I was a kid in the 1960s. I was too young to scarcely notice, much less comprehend, the tremendous changes occurring in the US. I did have a vague sense that there was much turmoil in our nation. 

I could not know nor appreciate the sea change that was transpiring. But in later years, I studied the civil rights movement of the period. I remember listening to a recording of Dr. Martin Luther King’s famous “I have a dream” speech in middle school. Dr. King was — quite correctly — revered as the most influential of many leaders of the movement. 

But there were many other giants of the civil rights movement during that period in American history. These included the likes of Malcolm X, Rosa Parks, Bayard Rustin, Roy Wilkins, James Farmer and others. 

Perhaps the one member of this group who managed to accomplish the most in his long life was the towering figure who passed away last month: Georgia Congressman John Lewis. 

Lewis grew up in rural Alabama, the son of sharecroppers. After graduating high school, he set his sights on attending Troy State College. But like most colleges and universities in the South, Troy State did not admit Blacks.

So Lewis got his first taste of having to fight for equality. He managed to form a relationship with Dr. King and considered a lawsuit to gain admittance to Troy State. Eventually, he decided not to pursue it, in part because he feared repercussions against his family.  

Lewis went on to earn degrees from American Baptist Theological Seminary in Nashville and from Fisk University. He became an ordained Baptist minister. 

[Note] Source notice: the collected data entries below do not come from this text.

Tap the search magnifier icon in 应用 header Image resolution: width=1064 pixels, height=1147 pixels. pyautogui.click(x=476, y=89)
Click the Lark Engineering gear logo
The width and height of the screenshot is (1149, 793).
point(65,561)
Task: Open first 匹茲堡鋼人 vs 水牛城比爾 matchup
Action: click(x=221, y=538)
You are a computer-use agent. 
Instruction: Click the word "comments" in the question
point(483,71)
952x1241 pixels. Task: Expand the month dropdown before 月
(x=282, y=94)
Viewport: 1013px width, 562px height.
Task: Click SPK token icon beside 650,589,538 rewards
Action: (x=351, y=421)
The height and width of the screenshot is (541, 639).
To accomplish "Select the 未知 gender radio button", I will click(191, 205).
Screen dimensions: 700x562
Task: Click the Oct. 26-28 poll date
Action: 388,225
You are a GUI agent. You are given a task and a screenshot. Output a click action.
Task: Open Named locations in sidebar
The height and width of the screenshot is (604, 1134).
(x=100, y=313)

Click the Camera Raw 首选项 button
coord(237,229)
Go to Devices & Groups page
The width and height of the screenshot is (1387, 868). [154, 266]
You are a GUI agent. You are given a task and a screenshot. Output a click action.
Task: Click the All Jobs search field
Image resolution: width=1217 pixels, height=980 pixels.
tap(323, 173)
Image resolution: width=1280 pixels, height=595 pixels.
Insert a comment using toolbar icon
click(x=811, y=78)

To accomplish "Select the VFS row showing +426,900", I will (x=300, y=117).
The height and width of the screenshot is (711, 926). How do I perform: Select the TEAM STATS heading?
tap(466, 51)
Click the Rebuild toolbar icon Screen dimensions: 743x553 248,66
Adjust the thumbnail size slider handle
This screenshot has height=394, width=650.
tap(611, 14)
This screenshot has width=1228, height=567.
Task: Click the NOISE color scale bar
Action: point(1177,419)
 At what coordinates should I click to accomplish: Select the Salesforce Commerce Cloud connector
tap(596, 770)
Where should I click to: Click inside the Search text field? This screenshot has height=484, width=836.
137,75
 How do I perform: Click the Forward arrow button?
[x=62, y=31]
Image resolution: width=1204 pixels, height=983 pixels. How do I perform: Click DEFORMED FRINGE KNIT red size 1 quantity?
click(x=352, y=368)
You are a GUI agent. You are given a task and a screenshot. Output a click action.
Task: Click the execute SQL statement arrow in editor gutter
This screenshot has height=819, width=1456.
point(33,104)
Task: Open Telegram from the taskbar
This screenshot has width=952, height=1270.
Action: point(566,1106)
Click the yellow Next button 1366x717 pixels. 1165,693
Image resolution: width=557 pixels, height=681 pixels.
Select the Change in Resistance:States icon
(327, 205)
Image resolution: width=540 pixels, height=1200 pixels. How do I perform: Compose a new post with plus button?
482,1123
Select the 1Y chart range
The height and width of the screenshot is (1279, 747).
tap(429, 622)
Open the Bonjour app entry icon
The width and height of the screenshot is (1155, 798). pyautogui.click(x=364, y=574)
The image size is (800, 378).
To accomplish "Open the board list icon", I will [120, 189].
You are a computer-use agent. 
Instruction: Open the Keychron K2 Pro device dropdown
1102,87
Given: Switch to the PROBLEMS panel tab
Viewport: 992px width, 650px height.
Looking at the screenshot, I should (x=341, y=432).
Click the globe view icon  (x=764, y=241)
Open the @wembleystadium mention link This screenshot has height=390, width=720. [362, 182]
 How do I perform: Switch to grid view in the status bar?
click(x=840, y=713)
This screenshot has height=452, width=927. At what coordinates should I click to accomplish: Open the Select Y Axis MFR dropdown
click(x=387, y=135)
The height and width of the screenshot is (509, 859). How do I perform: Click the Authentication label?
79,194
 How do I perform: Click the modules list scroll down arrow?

At this point in his life, Lewis had already met influential members of the civil rights movement and had experienced a lot of discrimination in his own life. It seemed his destiny to become a lion of the movement himself. 

One of the hallmark’s of Lewis’s philosophy was nonviolence, having been heavily influenced by Dr. King and James Lawson. Lawson had been a student of Mahatma Gandhi’s nonviolent approach and the strategies Gandhi had employed against Britain during India’s colonial period.

Lewis wrote the following about his nonviolent, passive resistance philosophy in his memoir.

“One method of practicing (nonviolence), when faced with a hateful, angry, aggressive, even despicable person, is to imagine that person — actually visualize him or her — as an infant, as a baby. If you can see this full-grown attacker who faces you as a pure, innocent child that he or she once was, it is not hard to find compassion in your heart.”

As a student in Nashville, Lewis worked with other students to stage sit-ins at local “whites-only” restaurants. They would show up in suits and ties, very dignified and quite passive, but requesting service. Despite taking beatings and other abuse from some white patrons, they stood their ground, refusing either to leave or to return violence in kind. 

It worked. After just a few months, Nashville began the process of desegregating public spaces. 

There were many other notable moments in Lewis’s young life as a civil rights crusader. He was abused and beaten for his activism. He got himself arrested something like 40 times. 

He was perhaps best known for being among the protestors at the infamous Bloody Sunday incident in Selma, Alabama, in 1965. If you don’t know about this incident, please Google it. Lewis suffered a fractured skull that day.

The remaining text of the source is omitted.